§ **Work instructions**
1. From the Sweet Wednesday interview, reproduce word for word the passage that opens with the words containing "SW: I first" and closes with "called Yellow Ostrich.".
2. According to the Sweet Wednesday interview, where did the members of the group first meet?

§ **Quoted passage**
Spare Change News
I met the folk musical group Sweet Wednesday back in 2007. I invited them to perform live on my then television show, “Dream Weavers with Jacques,” at Cambridge Community Television (CCTV). They are a rare breed of individuals reminiscent of the best of the 1960s and ’70s peace and love era and their music is a true reflection of that. They bought my poetic memoir, “Sparks in the Dark,” and were inspired to turn three of my poems into songs. These songs are now available on iTunes under the title “A Lighter Shade of Blue,” by Sweet Wednesday and Jacques Fleury. The profits from the CD will benefit Haiti charity, St. Boniface. Sweet Wednesday is releasing their brand-new CD, “Escaping the Pale Moon,” on May 2, 2012 at Club Passim, 47 Palmer St. in Cambridge, MA at 8pm, admission: $15 dollars. I was able to catch up with them for a fabulous interview:
Spare Change News: How did Sweet Wednesday come to be?
Sweet Wednesday: We met 12 years ago at the Natick Center for the Arts. The first time we played together there was definitely chemistry there, like electrons being pulled together in orbit around the waters of the muses.
SCN: Tell me a bit about your musical background.
SW: I first decided to learn violin after hearing Buskin and Batteau’s “The Boy and the Violin.” My dad took me to the concert and they were the first group I saw. I was enthralled. My parents had an old classical guitar with two strings and I used to lie on my back in the den and play along with old records and the radio. I eventually got my first guitar for my bar mitzvah from my grandfather. It was an Alvarez that I later wrote a lot of songs on and it even ended up in the Pacific Ocean after a wild night of playing and drinking whiskey. I played in some bands in high school and college and after that. Fronted briefly the band that later became The Ethnics and That Band in Harvard Square. Jon Natchez, my childhood friend, who played on my first record, is in a really awesome indie band called Yellow Ostrich.
SCN: Are you living your American Dream?
SW: I do my best to try to live my dream. It is hard to be an artist; I feel it can have a stigma, like being a bank robber or something. It is so hard to be true to yourself and your vision. There’s a pendulum that you go through where you can be like, what the….am I doing? I should have stayed in school. But then there’s the exciting explorer aspect of it, like traveling unknown seas to the new continent. I do feel like, where I came from, people don’t totally understand what I’m doing and some people might think me a bit crazy. But I’d rather one day be under the ground knowing that I pursued my vision than worry about what I perceive other people to think.

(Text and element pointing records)
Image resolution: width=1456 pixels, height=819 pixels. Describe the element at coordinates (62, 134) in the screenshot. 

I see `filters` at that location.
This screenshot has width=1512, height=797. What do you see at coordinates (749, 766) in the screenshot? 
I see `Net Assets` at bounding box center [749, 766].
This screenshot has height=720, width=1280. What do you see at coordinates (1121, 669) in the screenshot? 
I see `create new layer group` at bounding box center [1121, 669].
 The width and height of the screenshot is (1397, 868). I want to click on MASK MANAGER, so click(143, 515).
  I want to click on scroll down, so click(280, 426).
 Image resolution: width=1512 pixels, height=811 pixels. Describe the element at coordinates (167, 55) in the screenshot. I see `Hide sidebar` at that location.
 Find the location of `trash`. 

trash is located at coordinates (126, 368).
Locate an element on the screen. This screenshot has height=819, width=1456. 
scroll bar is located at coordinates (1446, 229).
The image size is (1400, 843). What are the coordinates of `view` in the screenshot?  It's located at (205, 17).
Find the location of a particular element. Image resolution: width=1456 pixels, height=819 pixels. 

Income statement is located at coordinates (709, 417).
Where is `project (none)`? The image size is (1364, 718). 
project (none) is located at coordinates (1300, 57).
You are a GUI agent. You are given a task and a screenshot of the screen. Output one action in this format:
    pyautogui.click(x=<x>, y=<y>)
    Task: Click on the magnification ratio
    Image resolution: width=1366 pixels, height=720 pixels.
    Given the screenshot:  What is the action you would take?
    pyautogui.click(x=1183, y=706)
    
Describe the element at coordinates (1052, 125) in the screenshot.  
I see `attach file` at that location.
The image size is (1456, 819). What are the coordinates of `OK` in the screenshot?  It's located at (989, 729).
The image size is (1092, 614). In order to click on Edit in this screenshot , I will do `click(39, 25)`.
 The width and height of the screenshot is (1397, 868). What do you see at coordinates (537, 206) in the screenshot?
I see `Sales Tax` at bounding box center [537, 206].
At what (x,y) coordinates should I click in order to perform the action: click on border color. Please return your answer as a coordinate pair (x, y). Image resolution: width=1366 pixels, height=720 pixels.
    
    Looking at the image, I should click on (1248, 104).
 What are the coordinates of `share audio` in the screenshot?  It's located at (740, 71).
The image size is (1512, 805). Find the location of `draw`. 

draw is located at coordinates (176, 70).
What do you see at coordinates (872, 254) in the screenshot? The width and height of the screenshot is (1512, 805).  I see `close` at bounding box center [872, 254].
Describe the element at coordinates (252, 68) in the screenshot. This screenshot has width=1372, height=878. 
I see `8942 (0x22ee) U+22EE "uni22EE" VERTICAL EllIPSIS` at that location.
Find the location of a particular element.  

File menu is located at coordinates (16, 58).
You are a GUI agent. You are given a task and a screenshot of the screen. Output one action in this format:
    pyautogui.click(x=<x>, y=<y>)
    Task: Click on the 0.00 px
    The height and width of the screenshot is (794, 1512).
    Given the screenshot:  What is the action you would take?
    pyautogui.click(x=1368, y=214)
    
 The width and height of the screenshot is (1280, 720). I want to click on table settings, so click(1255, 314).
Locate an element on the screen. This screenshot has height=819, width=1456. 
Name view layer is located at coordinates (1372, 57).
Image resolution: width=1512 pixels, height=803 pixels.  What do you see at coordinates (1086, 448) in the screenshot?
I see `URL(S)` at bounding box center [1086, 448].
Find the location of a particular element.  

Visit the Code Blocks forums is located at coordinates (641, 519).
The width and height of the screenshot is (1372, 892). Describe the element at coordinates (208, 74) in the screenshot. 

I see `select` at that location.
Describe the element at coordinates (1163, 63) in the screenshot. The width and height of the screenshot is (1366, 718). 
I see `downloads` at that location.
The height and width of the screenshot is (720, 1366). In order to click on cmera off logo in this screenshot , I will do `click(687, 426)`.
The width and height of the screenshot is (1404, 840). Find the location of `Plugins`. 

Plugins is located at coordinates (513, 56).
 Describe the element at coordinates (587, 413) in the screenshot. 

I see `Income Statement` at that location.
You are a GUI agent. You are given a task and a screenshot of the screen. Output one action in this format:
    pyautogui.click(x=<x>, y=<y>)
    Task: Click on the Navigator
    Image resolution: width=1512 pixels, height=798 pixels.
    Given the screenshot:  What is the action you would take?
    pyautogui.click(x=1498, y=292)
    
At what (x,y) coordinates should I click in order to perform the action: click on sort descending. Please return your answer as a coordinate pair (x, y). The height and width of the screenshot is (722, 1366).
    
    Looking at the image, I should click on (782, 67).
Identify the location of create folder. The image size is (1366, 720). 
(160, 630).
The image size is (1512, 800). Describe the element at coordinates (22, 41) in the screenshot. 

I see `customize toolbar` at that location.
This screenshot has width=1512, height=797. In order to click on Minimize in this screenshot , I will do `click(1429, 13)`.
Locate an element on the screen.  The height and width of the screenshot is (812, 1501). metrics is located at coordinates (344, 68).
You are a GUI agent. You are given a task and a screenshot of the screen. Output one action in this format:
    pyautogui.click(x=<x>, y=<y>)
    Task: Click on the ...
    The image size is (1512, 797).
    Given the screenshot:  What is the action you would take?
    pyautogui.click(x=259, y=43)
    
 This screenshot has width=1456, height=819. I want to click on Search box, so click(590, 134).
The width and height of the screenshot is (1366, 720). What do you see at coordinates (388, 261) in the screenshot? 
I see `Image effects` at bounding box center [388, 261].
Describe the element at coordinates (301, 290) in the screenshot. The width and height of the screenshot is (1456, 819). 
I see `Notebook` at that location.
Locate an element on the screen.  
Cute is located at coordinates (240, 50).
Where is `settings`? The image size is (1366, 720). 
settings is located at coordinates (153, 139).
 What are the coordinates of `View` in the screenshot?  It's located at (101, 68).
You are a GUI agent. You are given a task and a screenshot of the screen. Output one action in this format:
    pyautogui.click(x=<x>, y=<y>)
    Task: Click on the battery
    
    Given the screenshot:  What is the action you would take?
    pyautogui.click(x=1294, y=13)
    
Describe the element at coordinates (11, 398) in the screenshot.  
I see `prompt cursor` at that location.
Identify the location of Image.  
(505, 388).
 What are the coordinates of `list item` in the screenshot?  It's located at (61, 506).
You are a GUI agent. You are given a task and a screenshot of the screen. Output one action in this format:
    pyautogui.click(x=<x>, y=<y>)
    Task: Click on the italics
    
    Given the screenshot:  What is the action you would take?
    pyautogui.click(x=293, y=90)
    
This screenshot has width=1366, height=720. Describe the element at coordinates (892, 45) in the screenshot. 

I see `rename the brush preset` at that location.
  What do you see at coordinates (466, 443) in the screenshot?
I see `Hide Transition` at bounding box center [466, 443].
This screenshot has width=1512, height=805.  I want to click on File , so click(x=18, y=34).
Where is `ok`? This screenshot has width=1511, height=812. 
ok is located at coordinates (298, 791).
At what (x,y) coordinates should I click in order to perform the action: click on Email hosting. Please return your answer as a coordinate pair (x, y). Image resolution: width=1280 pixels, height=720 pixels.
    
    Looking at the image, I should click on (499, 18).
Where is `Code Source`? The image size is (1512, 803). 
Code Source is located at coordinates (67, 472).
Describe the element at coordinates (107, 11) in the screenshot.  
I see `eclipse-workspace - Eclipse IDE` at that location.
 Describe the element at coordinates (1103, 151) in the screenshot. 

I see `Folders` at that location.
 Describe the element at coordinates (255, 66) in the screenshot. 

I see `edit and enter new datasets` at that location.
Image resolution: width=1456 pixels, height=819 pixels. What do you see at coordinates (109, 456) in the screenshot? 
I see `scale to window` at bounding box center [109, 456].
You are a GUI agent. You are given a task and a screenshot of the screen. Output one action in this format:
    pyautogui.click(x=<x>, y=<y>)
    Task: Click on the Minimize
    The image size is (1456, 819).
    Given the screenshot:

§ **Responses per task**
1.
SW: I first decided to learn violin after hearing Buskin and Batteau’s “The Boy and the Violin.” My dad took me to the concert and they were the first group I saw. I was enthralled. My parents had an old classical guitar with two strings and I used to lie on my back in the den and play along with old records and the radio. I eventually got my first guitar for my bar mitzvah from my grandfather. It was an Alvarez that I later wrote a lot of songs on and it even ended up in the Pacific Ocean after a wild night of playing and drinking whiskey. I played in some bands in high school and college and after that. Fronted briefly the band that later became The Ethnics and That Band in Harvard Square. Jon Natchez, my childhood friend, who played on my first record, is in a really awesome indie band called Yellow Ostrich.

2. They met at the Natick Center for the Arts.